Ticks are blood feeding ecto-parasites capable of transmitting a variety of disease agents. Lyme disease has recently become the human disease of greatest concern. Lyme disease was first discovered in Lyme, Connecticut, hence the name. The deer tick, the vector for Lyme disease, carries within it a bacterium called Borrelia bugdorferi. This bacteria enters the bloodstream of the animal or human that an infected tick feeds on. Lyme disease doesn’t cause a lot of mortality and is curable with antibiotics. But, if left untreated, this disease agent can cause chronic disease such as arthritis, heart, and other internal organ damage.

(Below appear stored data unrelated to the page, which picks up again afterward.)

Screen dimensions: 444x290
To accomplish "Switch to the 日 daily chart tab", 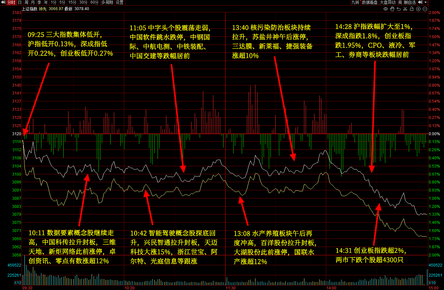I will [20, 3].
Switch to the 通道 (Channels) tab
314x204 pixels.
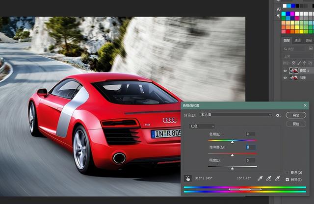point(298,40)
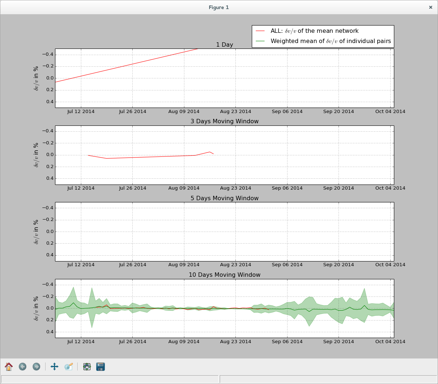Click the 'Figure 1' window title bar

(x=219, y=7)
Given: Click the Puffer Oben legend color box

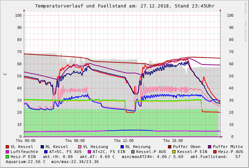Looking at the screenshot, I should (169, 147).
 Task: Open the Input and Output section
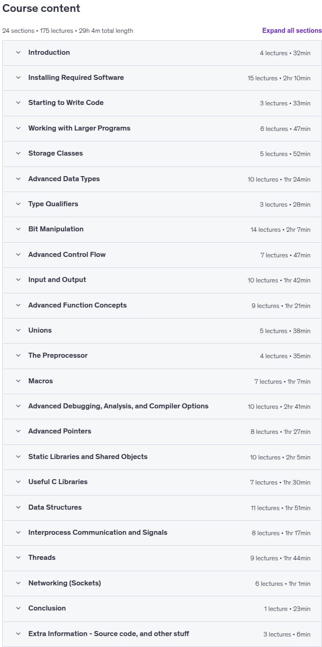[162, 280]
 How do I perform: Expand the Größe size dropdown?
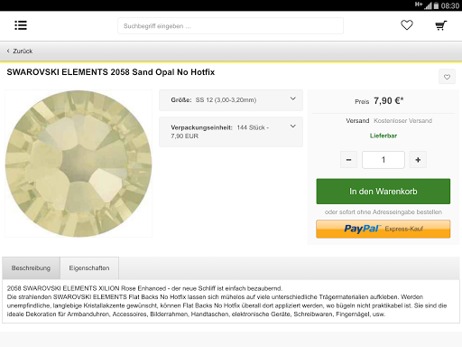coord(231,100)
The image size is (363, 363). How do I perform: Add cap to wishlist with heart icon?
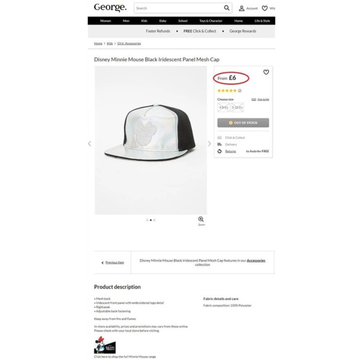click(x=266, y=72)
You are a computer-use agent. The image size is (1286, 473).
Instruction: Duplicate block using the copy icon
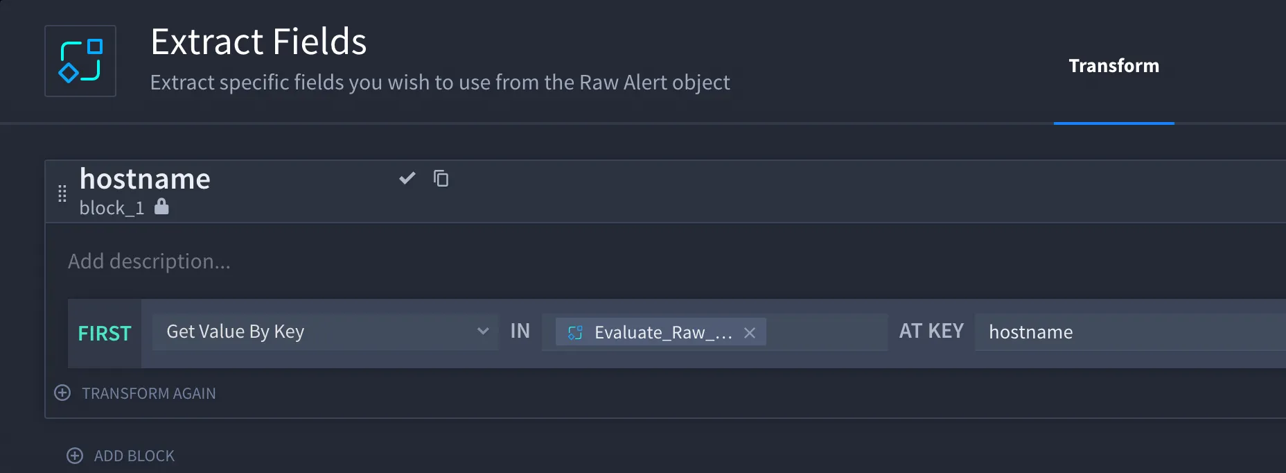click(x=441, y=178)
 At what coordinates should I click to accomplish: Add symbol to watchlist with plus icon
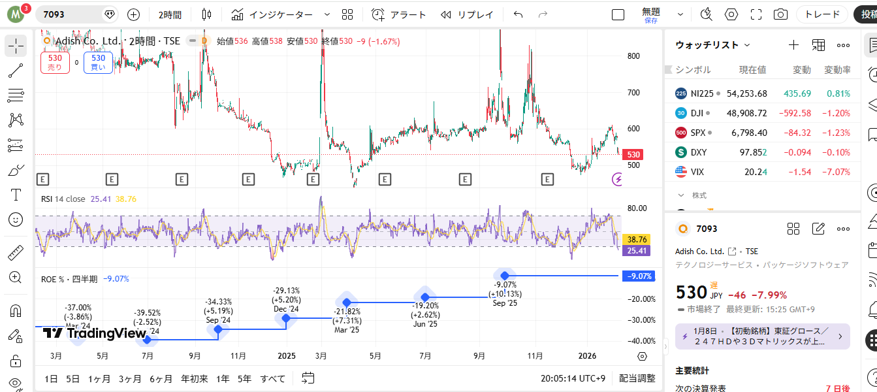click(x=793, y=45)
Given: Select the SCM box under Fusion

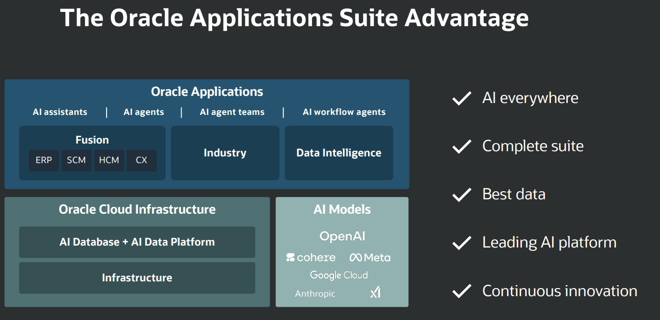Looking at the screenshot, I should 76,160.
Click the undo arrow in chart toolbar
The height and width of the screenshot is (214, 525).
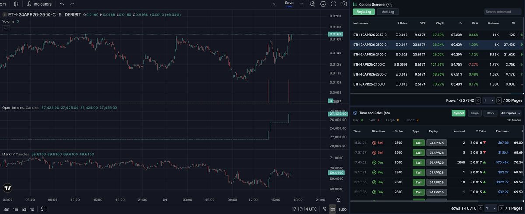coord(62,4)
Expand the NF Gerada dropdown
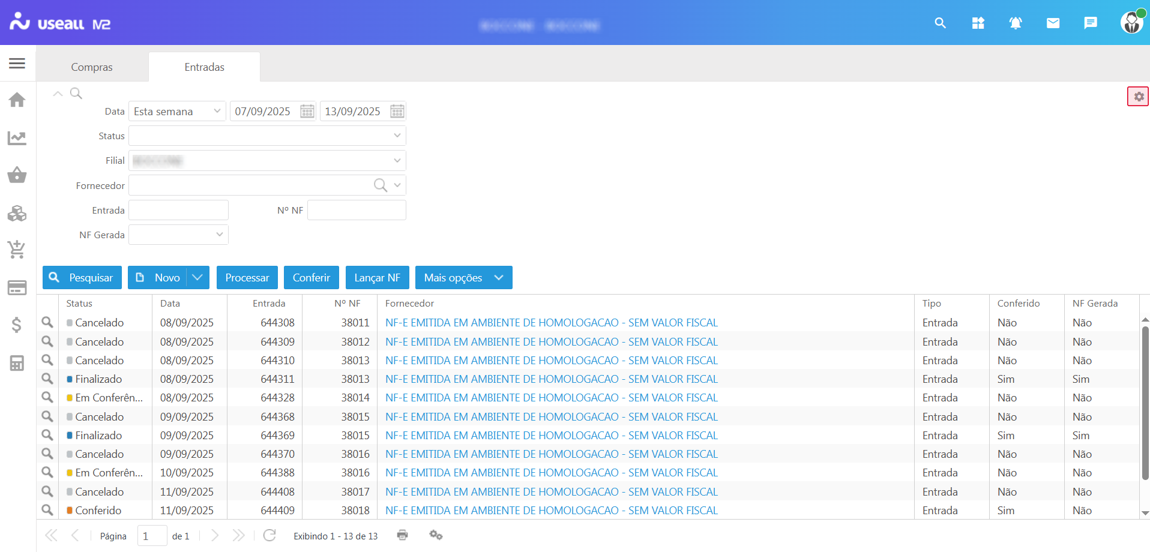 tap(219, 235)
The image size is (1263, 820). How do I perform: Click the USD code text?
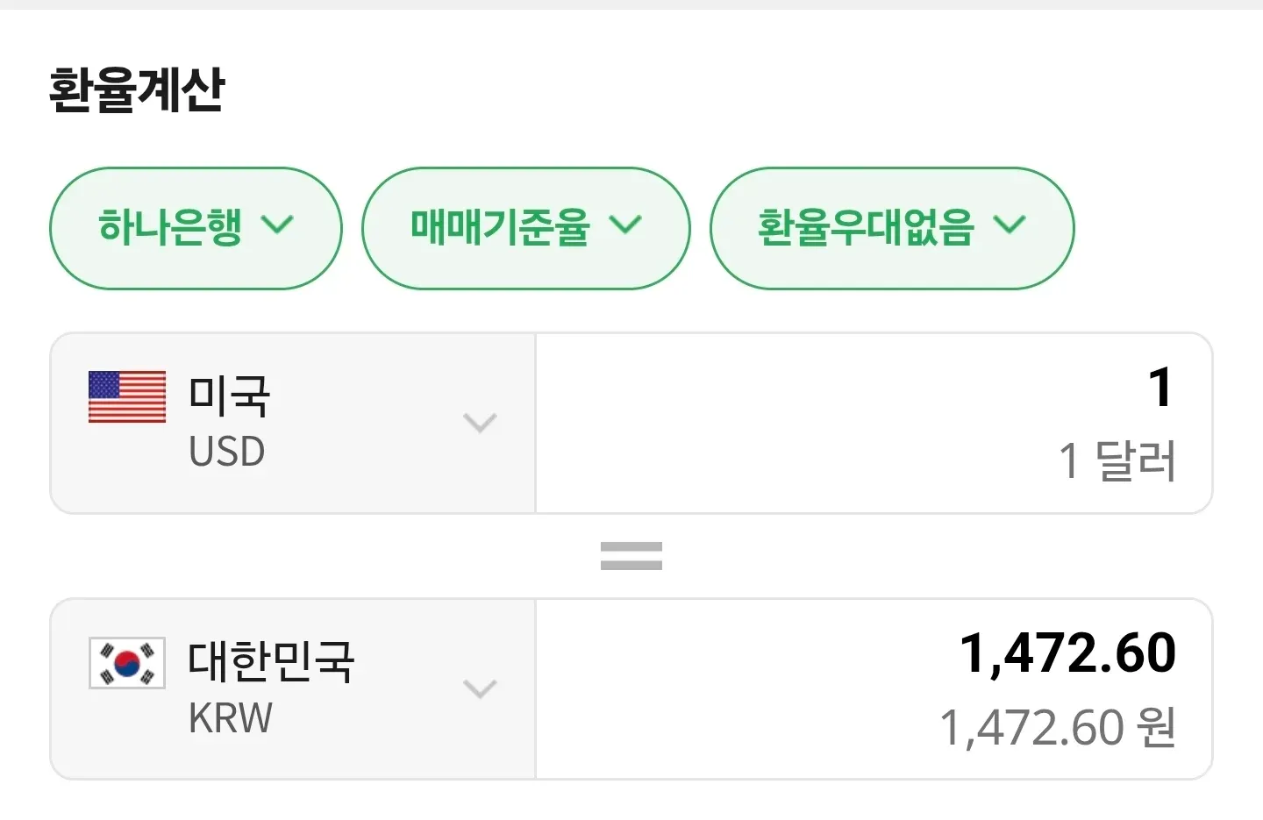tap(226, 451)
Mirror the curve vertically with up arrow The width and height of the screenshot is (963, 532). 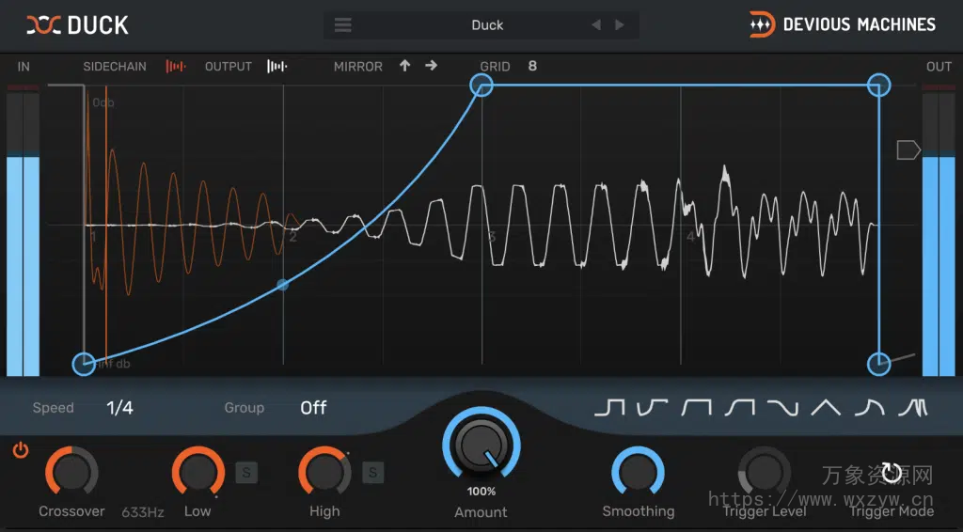click(404, 66)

Human lice, Pediculus humanus, the body louse and Pediculus capitus, the head louse, can transmit rickettsial pathogens that cause epidemic typhus and trench fever. These lice are blood-sucking ecto-parasites specific to man. Lice were responsible for the epidemics of trench fever and epidemic typhus during World War I amongst the troops involved in trench warfare, on both sides.
There are many more human diseases transmitted by blood feeding insects, throughout the world. The one thing they all have in common is that the disease causing agents are capable of living with the vectoring host insect. These relationships, host-vector-parasite, have taken millions of years to develop. The AIDS virus has not been able to do this, survive within an arthropod host. Insect biting behavior is such, that when an insect bites, it does not inject its own or a previously bitten person’s or animal’s blood into the next person bitten. Instead, what the insect injects when it bites, is saliva that acts as an anticoagulant so it can feed effectively. Mosquito-borne diseases are transmitted by their saliva. The pathogens injected, are, in most instances, relatively harmless to mosquitoes.
The AIDS virus, HIV, can only live a short time outside the human body, it has evolved to live at a temperature like is in our body. Upon ingestion of HIV infected blood by a mosquito, the ambient temperature drops, but the real killer of the AIDS virus is the insect’s digestive system. The enzymes in the mosquito’s digestive system breaks down the virus as it would any other food particle it ingests. The virus is digested right along with the blood meal. Since the virus does not survive to reproduce and invade the salivary glands, the mechanism used to transmit infection, the injection of salvia, is not possible for the AIDS virus.
But aren’t mosquitoes flying hypodermic needles? The answer is no. A mosquito’s feeding apparatus is an extremely complicated structure, quite unlike a single bore syringe. The food canal and salivary canal of the mosquito are separate. Unlike a syringe, the mosquito delivers saliva through one passageway and draws blood from its host up another. As a result, the food canal is not flushed out like a used syringe. Blood meal flow is always unidirectional, into the mosquito’s stomach, never out. In short, mosquitoes are not “flying hypodermic needles.” A mosquito that injects saliva is not flushing out the remnants of its last blood meal. Supporting the research results, that insects are not able to transmit HIV, is the pattern of reported cases. If HIV was transmissible by insects, then there would be many more young children getting diagnosed with the disease.